Function GetTag(sXML,NodePath)
Dim oXMLDoc,tXML
Dim oXMLNode
Set oXMLDoc = Server.CreateObject("MSXML2.DOMDocument.4.0")
tXML = Replace(sXML,"&","")
oXMLDoc.LoadXML(tXML)
If oXMLDoc.ParseError <> 0 Then
GetTag = "PARSE ERROR LINE " & oXMLDoc.ParseError.line &_
" REASON: " & oXMLDoc.ParseError.reason
Else
Set oXMLNode = oXMLDoc.selectSingleNode(NodePath)
GetTag = oXMLNode.Text
End If
Set oXMLNode = nothing
Set oXMLDoc = nothing
End Function
Please note that I use MSXML 4 here, this is nessessary for using Xpath functions. MSXML4 can be found here. If the document doesn't parse for some reason the function returns the line number and the reason. If it does parse, the function returns the value of the Xpath-path (can I say that?).

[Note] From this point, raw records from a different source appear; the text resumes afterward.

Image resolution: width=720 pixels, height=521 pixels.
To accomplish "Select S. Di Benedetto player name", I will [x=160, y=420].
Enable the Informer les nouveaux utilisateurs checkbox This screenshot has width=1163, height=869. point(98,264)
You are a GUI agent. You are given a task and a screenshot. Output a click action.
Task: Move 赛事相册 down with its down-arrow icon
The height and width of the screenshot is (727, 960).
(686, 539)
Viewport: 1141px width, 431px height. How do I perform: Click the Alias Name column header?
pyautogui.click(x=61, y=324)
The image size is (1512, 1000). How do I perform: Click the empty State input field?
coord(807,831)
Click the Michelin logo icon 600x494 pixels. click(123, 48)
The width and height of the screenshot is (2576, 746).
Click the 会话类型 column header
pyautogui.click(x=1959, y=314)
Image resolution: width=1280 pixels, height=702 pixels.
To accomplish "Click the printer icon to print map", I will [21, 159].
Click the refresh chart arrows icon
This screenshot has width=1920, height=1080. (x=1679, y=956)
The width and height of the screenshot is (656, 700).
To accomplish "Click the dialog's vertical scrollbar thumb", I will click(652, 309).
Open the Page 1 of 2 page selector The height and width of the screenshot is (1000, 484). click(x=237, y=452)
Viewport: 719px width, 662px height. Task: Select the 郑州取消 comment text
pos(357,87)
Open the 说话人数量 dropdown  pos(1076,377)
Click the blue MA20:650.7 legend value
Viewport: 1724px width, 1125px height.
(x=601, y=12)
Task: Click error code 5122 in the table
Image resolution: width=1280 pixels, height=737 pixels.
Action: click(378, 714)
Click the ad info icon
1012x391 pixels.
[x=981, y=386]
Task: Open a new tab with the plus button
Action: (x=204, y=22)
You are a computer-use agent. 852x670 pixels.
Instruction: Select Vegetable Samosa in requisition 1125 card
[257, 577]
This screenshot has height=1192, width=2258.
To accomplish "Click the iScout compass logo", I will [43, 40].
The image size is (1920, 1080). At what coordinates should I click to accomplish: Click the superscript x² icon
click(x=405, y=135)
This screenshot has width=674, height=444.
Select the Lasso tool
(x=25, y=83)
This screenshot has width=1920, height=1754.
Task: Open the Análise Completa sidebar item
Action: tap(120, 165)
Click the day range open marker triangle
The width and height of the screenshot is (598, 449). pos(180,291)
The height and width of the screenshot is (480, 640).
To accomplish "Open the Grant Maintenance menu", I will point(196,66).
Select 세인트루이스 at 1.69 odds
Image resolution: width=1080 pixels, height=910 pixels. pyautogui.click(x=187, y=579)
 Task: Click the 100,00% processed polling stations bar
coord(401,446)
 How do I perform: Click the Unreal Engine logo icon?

Combining the two functions
Now I had my three main functionalities covered;
- HTTP POST and GET from asp (see the previous page)
- Tidy in asp to process the HTML and convert it to XML
- MSXML4 for processing the XML with Xpath
Using these three it was relatively easy to write some code to process this into what I needed. Without getting too much into details, here's what I was able to construct using these technologies:
- Open my maintenance tools for babezone, in a different window open allposters.com
- search in allposters.com, in the results, I drag and drop a thumbnail of a poster into my maintenance tools
- my tools detect the drag and drop and retrieve the URL it points to (the thumbnail I drag is actually a URL)
- the html is retrieved by MSXML and processed into XHTML by tidy
- for every bit of information I need from the allposters-page I wrote an XPATH query
- The values I get back from Xpath are put into a webform, so I can doublecheck them
- All I have to do is press 'submit' and a new poster is added to babezone
As you can see this can be put to very cool use. Please feel free to experiment a little, for your convieniance I have put the Xpath queries for allposters.com below. You can try them out on any productpage, for example
this page
Here are the Xpath Queries:
name = GetTag(XMLcode,"//span")
image = GetTag(XMLcode,"//td/img/@src")
description = GetTag(XMLcode,"//td[@style='line-height: 18px;']/b")
advantages
Well, as mentioned before, the greatest advantage is being able to use standard XML tools and methods for processing your data. XML pretty much allows you to find any detail you want, attributes or nodevalues, combine them, filter them and/or pass them on to other processors. Pretty cool stuff.
disadvantages
Ofcourse, there are also always disadvantages, the data-mining method described above DOES require you to register some components on the server you're workig on, namely TidyCOM and MSXML4. Also, TidyCOM broke on the ampersand that was inside the script tags, maybe when I use the Tidy COM/ATL wrapper I can permanently fix this.